▶ **Your goal**: Scan the data below for lines holding the word "filtry", and copy each line found.

Start of Excerpted data

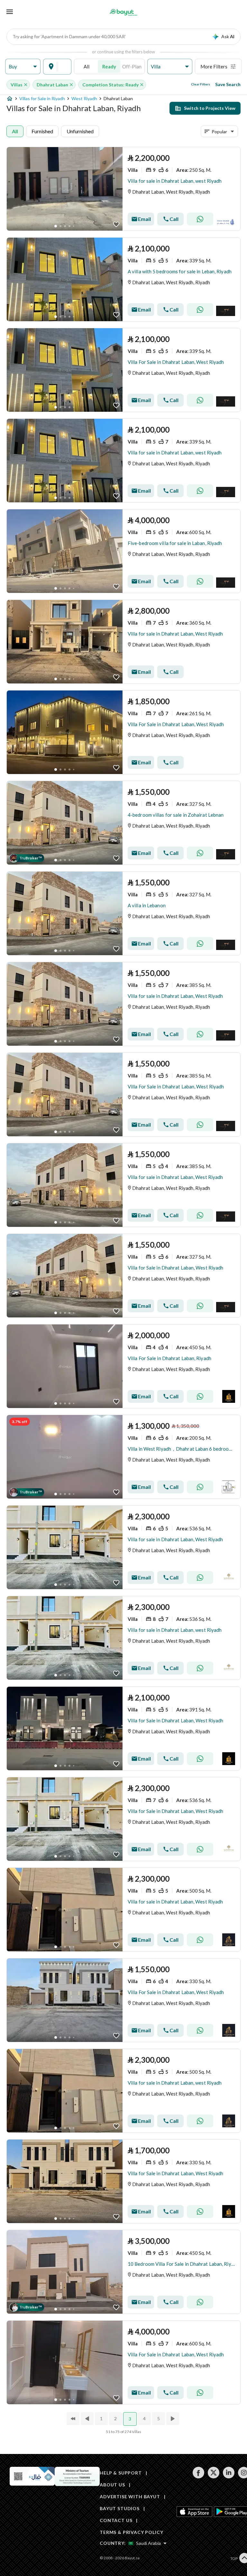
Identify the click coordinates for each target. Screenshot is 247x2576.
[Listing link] (123, 189)
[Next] (173, 2418)
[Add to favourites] (116, 224)
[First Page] (74, 2418)
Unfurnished (80, 131)
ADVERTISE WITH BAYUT (130, 2496)
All (86, 66)
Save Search (228, 84)
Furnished (42, 131)
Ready (109, 66)
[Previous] (88, 2418)
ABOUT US (112, 2484)
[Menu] (9, 12)
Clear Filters (200, 84)
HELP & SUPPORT (121, 2472)
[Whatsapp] (200, 219)
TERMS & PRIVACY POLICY (131, 2532)
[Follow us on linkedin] (228, 2476)
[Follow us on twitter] (213, 2476)
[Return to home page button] (123, 12)
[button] (23, 66)
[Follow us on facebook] (198, 2476)
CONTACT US (116, 2520)
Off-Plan (132, 66)
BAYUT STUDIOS (120, 2508)
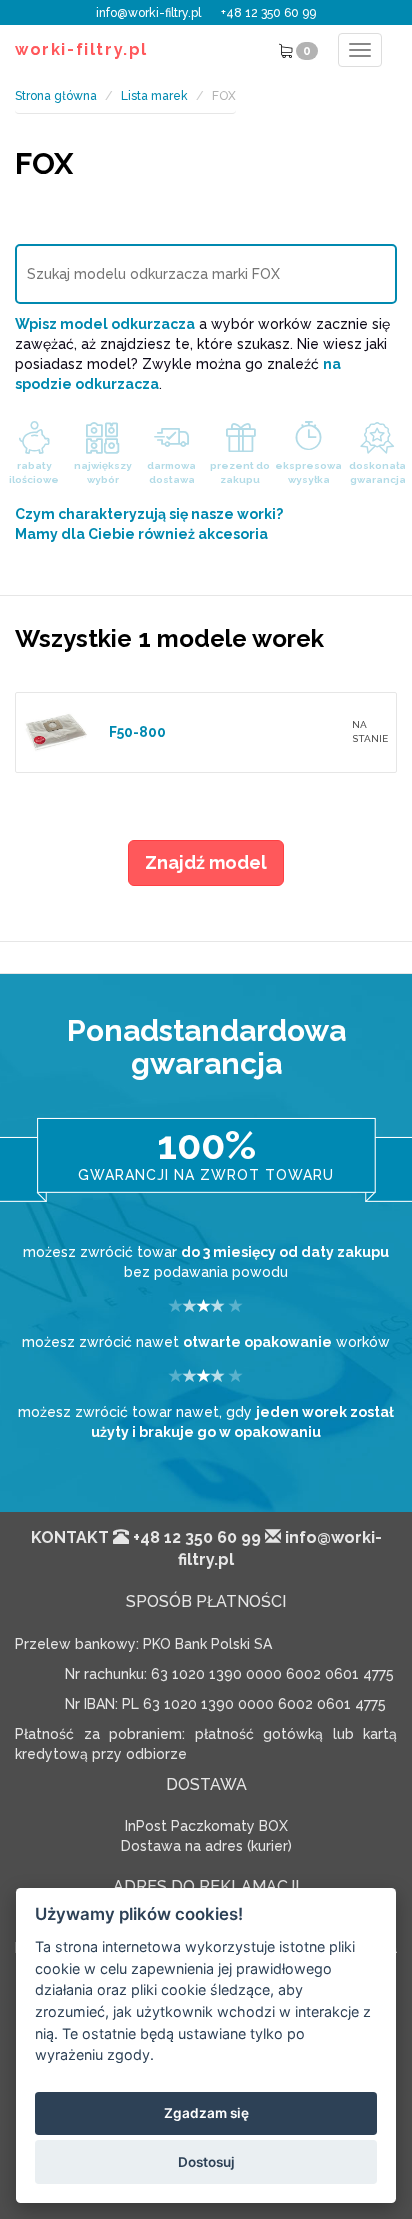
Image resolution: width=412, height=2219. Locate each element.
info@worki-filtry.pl (148, 13)
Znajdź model (206, 862)
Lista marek (154, 96)
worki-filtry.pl (81, 49)
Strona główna (56, 96)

End of Excerpted data

▶ **Task answer**:
info@worki-filtry.pl (148, 13)
worki-filtry.pl (81, 49)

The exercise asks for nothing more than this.